■ **What the task asks**: Transcribe exactly, and only, the lines from the one with "Screen dimensions: 1372x886" through the end of the records below, including both of those lines. Skip all pictures.

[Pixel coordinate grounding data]
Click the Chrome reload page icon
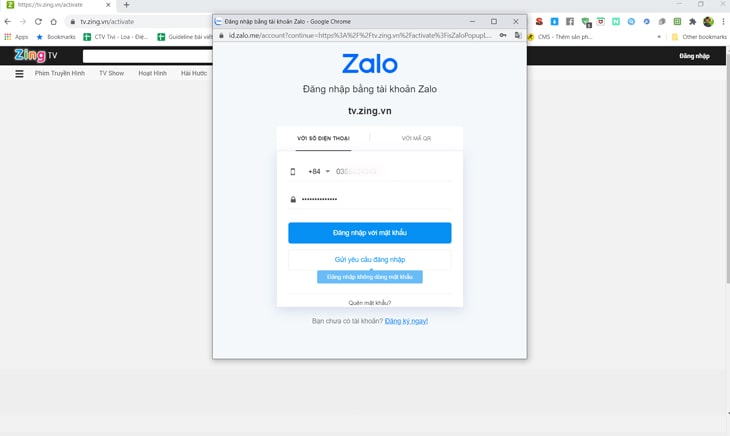Viewport: 730px width, 436px height. pos(39,21)
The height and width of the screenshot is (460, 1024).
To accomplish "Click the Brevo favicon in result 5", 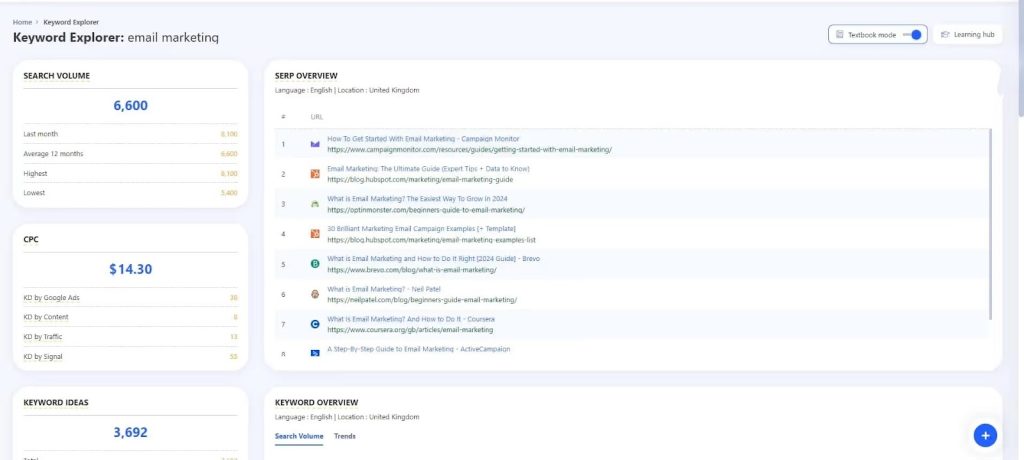I will point(315,264).
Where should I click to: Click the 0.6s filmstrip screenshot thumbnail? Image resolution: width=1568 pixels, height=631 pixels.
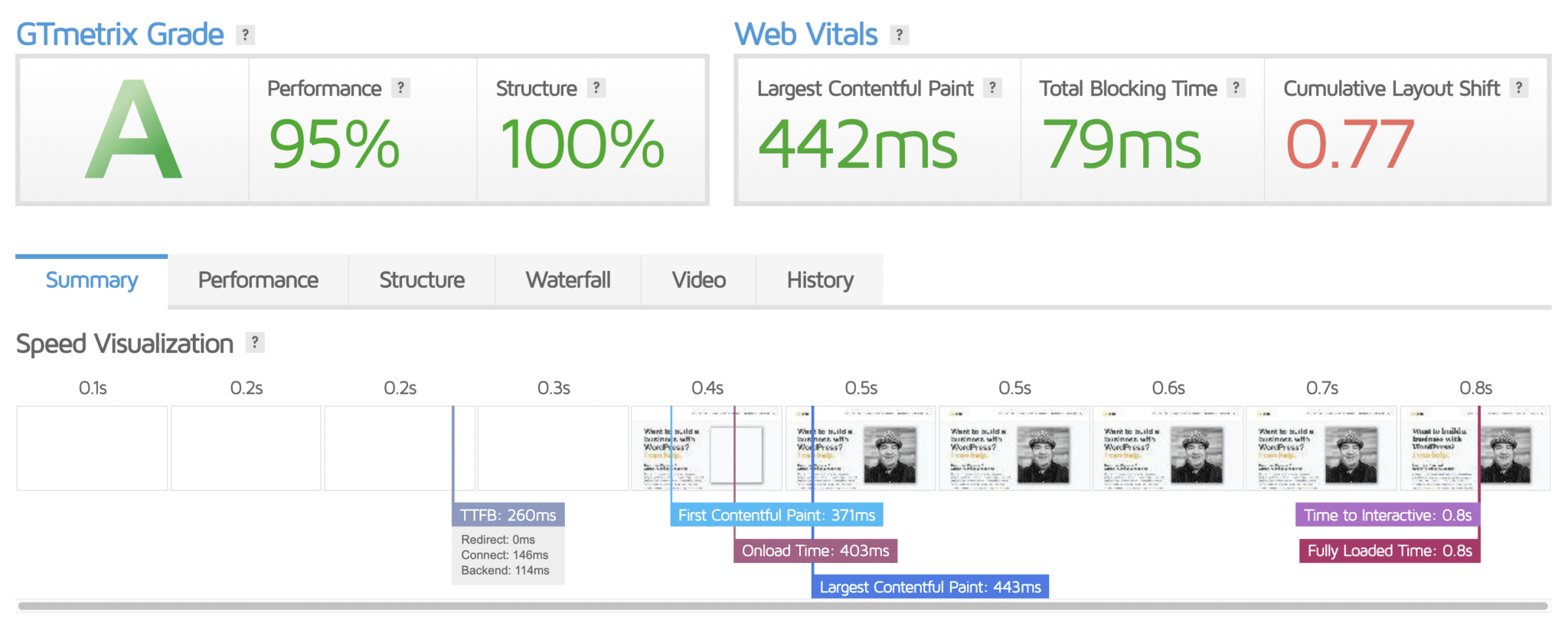pos(1168,448)
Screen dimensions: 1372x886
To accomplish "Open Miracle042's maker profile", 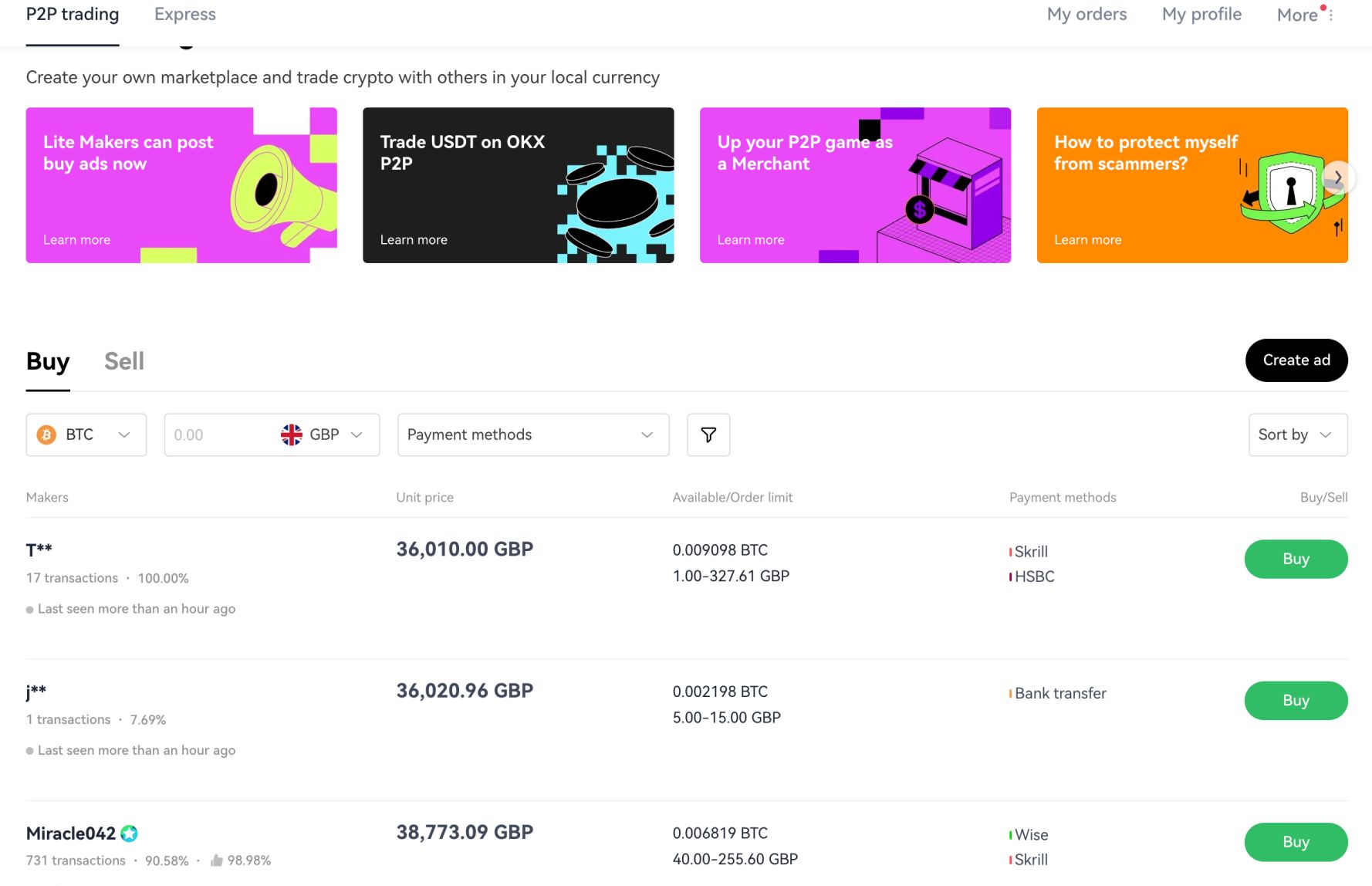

■ **Solution below**:
Screen dimensions: 1372x886
To accomplish "Open Miracle042's maker profile", 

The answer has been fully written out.